In his opinion, Kinney   asserts that, at the middle school and lower levels, young people tend to rely on others opinions of themselves. Consequently, most children try to conform themselves into what the society expects them to become. However, the key challenge is that the society fails to provide a wide pool of choice. Instead, it gives them two choices (Ryle, 2012). Thus, as a young person, one can only fit in one or the other. An individual is either a despised nerd or a trendy person that drew massive support and popularity. Unfortunately, this categorization fails to take into account the fact that people possess relative skills. For complete development, there is a need to provide a variety of opportunities in order to enhance the development of high personal esteem among young people (Kinney, 1993).

In the film, the mother seems to be overzealous about her dreams and desires.

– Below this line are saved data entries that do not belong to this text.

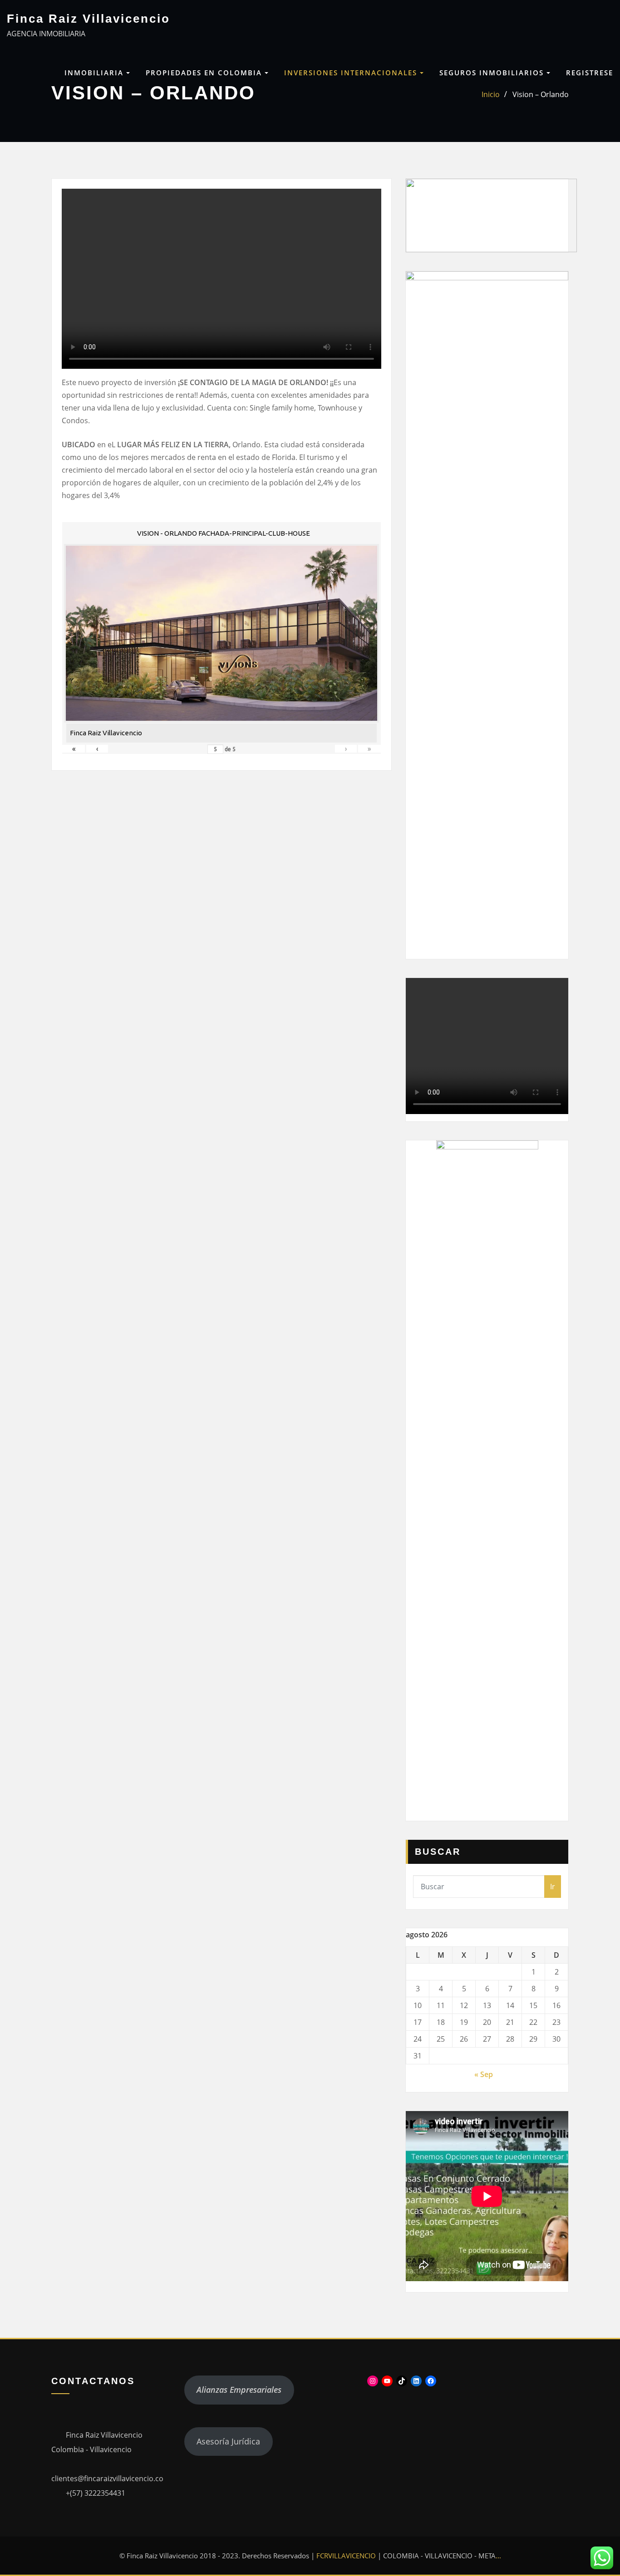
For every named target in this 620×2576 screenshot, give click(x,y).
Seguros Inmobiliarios (492, 72)
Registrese (589, 72)
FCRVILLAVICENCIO (346, 2555)
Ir (552, 1887)
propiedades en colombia (205, 72)
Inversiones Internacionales (352, 72)
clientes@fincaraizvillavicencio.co (107, 2478)
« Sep (483, 2074)
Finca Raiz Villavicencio (88, 18)
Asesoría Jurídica (228, 2441)
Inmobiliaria (95, 72)
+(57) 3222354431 (95, 2493)
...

At her daughter’s tender age, the mother could impose her opinions to her daughter. She was able to define what her daughter ought to become. In this way, Ann did not have much choice, but to see her world through the eyes of her mother. However, as she progressed in school, she began to form a new perspective of her world. The various social experiences at school enable her to develop self-perception over time. The consequences of this maturity in mind are dire. She got into a collision path with her mother’s opinions and expectations. This sense of self-awareness facilitates her pursuit for higher education rather than become an actress. It is evident that at the moment when an individual develops a high esteem, the perception of success also changes.

The significance of providing opportunities that foster positive social changes and individual developments need no less emphasis. Daily social, interactive activities determine the degree to which young people gain control over their lives (Kinney, 1993). The paradigm shift that nerds undergo in high school emerges from the availability of new activities that were not there in the middle school. They develop a new sense of what is trendy through their interpersonal interactions. As Kinney cites, these self presentation techniques that high school provides encourage students with low esteem to review what others think of them. They become able to gain massive control of themselves as well as adapt socially to the immediate world around them. This gain of identity propelled Ann to pursue her goals despite her mother’s conflicting interest.